I am studying spectral methods for solving PDEs numerically. I finished a chapter that explains how to use Chebyshev's collocation method to solve them. Though the explanation in the book is quite good, I still have some questions regarding the implementation of Neumann type boundary conditions (both homogeneous and non-homogeneous type). I would like to ask here for some help on clarifying the problem.

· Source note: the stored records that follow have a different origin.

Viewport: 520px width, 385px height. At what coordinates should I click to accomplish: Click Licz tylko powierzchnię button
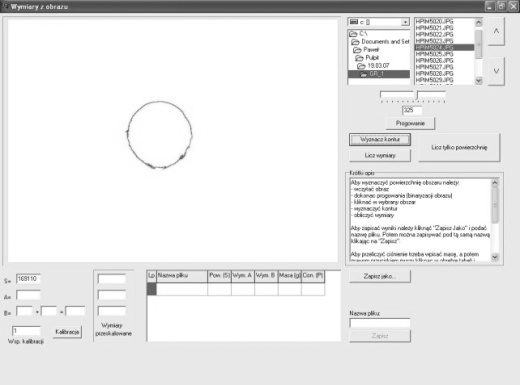point(459,147)
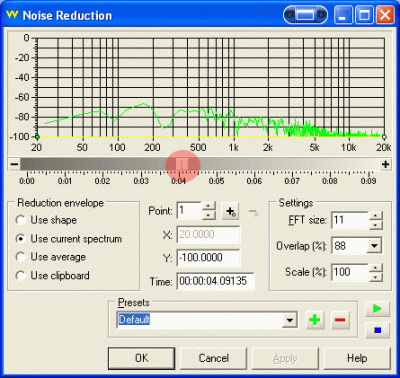Remove envelope point using the minus icon
The image size is (400, 378).
tap(253, 211)
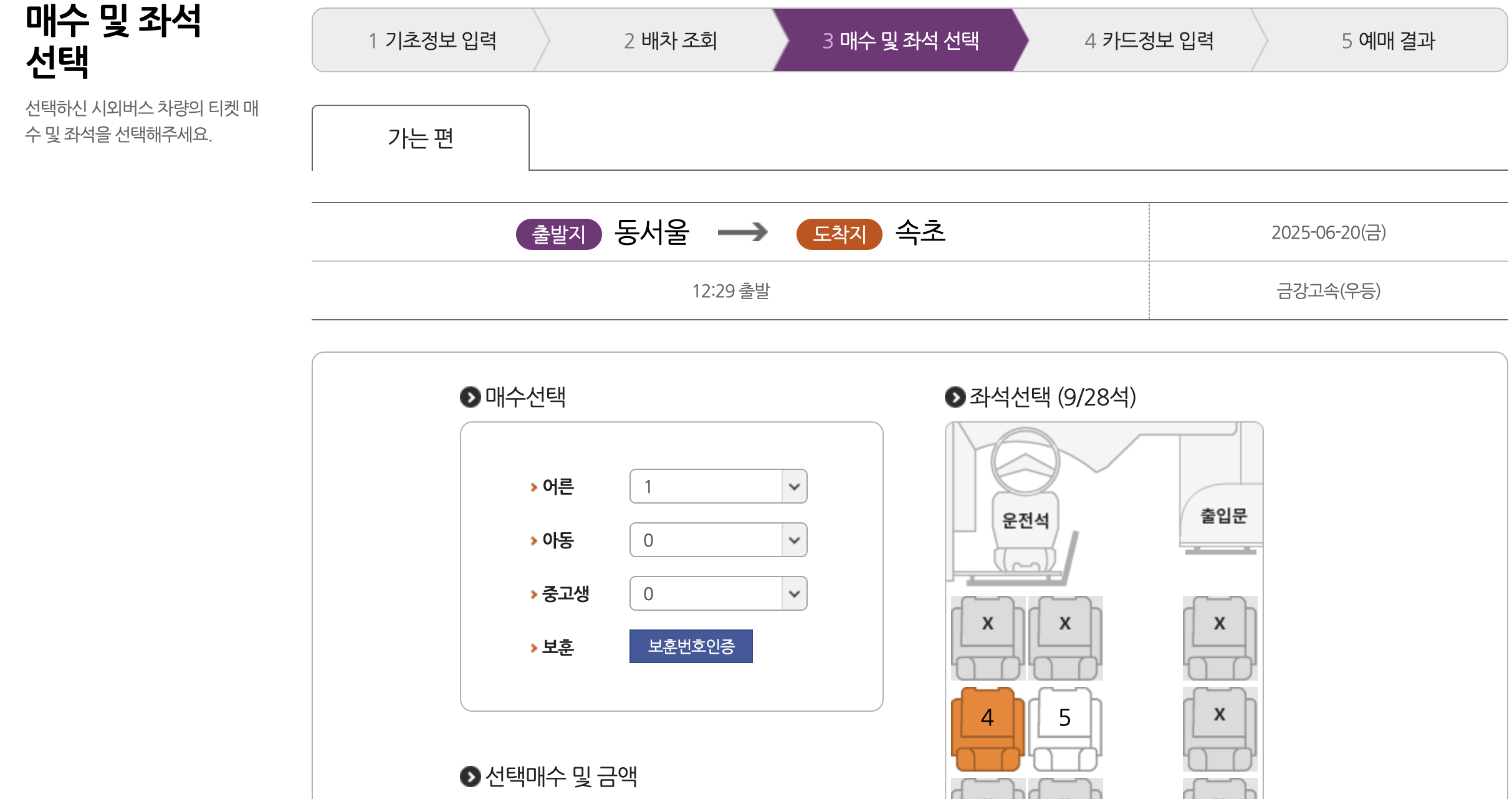Image resolution: width=1512 pixels, height=799 pixels.
Task: Click the 도착지 badge label
Action: (x=839, y=234)

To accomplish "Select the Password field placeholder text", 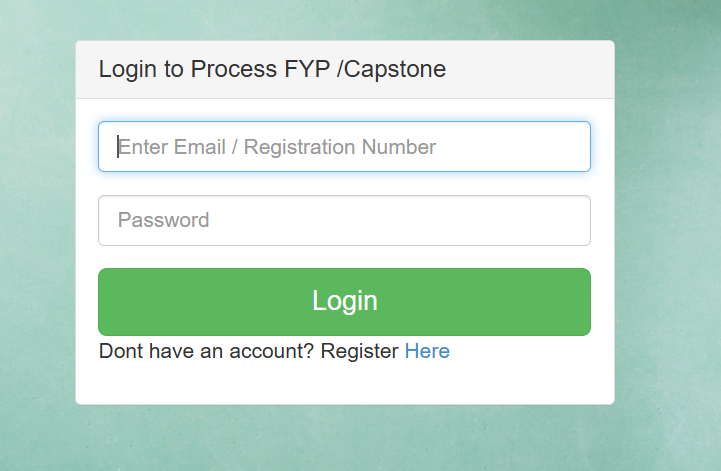I will click(164, 220).
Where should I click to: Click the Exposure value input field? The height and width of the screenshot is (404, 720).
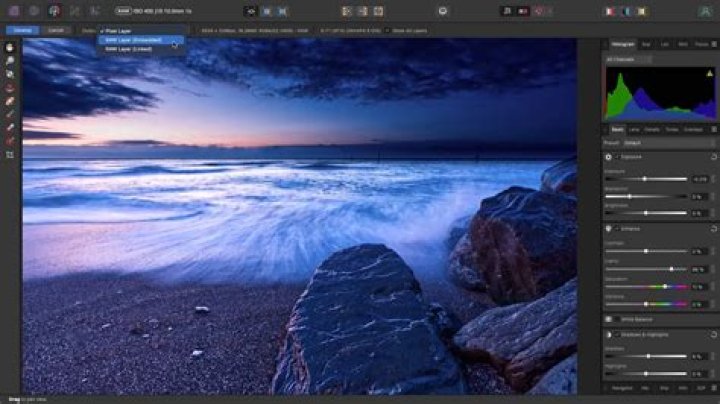[699, 179]
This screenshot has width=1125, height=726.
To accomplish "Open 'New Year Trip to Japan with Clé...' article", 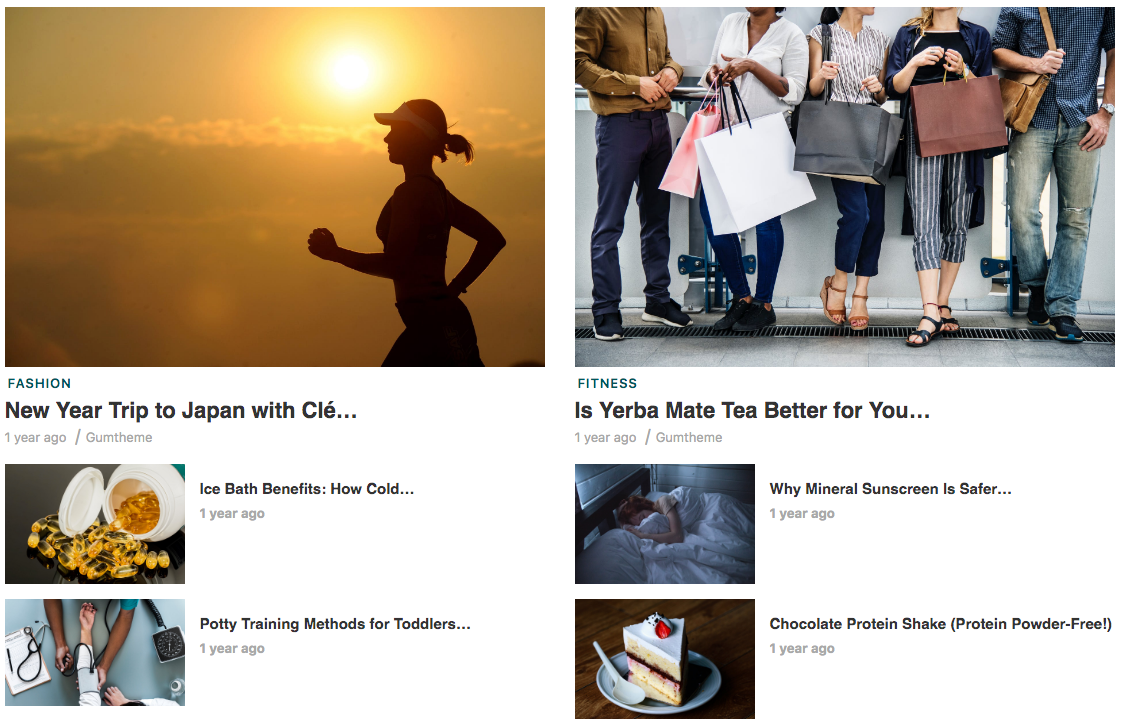I will click(x=181, y=410).
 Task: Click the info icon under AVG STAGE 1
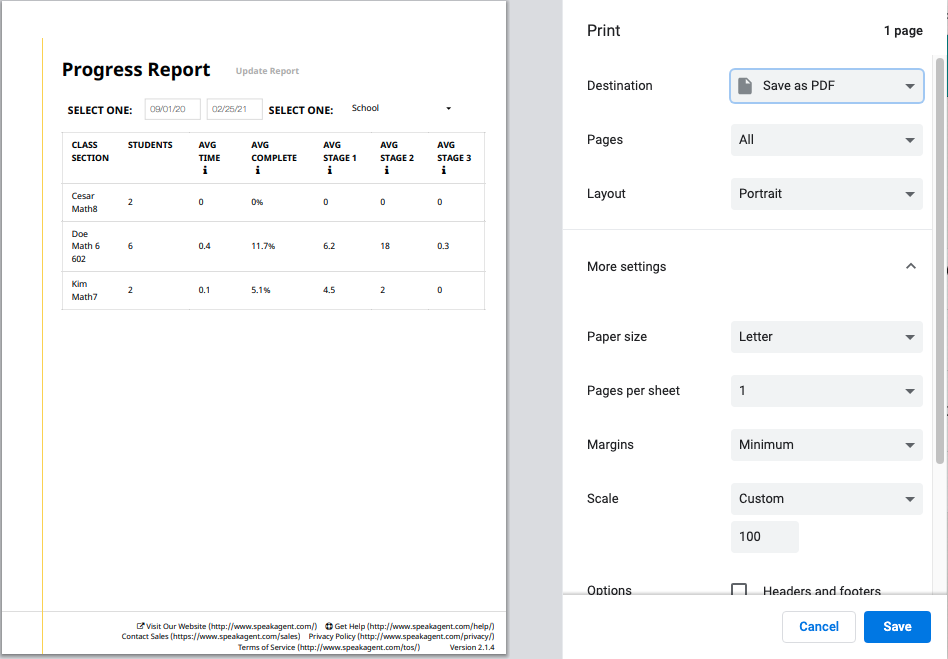click(x=328, y=172)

It would probably be best to use a specific example. Let's say we would like to solve the heat equation:
$$T_t = T_{xx} \tag 1$$
with a zero initial condition and the following boundary conditions:
$$T_x(-1,t) = f(t) \tag 2$$ $$T_x(1,t) = 0 \tag 3$$
Using the Euler's method to solve for time and Chebyshev's differentiation matrix $D$ for spatial derivatives, we simply write:
$$ T_{i+1}=T_i+\Delta tD^2T_i \tag 4$$
Based on what I read, I thought the boundary conditions can be incorporated the following way. I would use equation $(4)$ to calculate the temperature at the next time step and then modify the first and last element of the vector $T_{i+1}$ before proceeding to the next step. I thought I should do the modification by setting:
$$T_{i+1}(1) = f_i-D(1, :)T_{i+1}(1) \tag 5$$ $$T_{i+1}(\mathrm{end}) = 0-D(\mathrm{end}, :)T_{i+1}(\mathrm{end}) \tag 6$$
I used Matlab notation. The $D(1, :)$ means all columns of the first row and $D(\mathrm{end}, :) $ means all columns of the last row of the Chebyshev's differentiation matrix. However, when I noticed the dimensions were incorrect in $(5)$ and $(6)$ for matrix multiplication, I realized that this is incorrect. So, I don't understand how to implement these conditions.
What is the correct way to implement these boundary conditions into the solution algorithm, and why? A short derivation with an explanation would be of great help. Thank you for your time.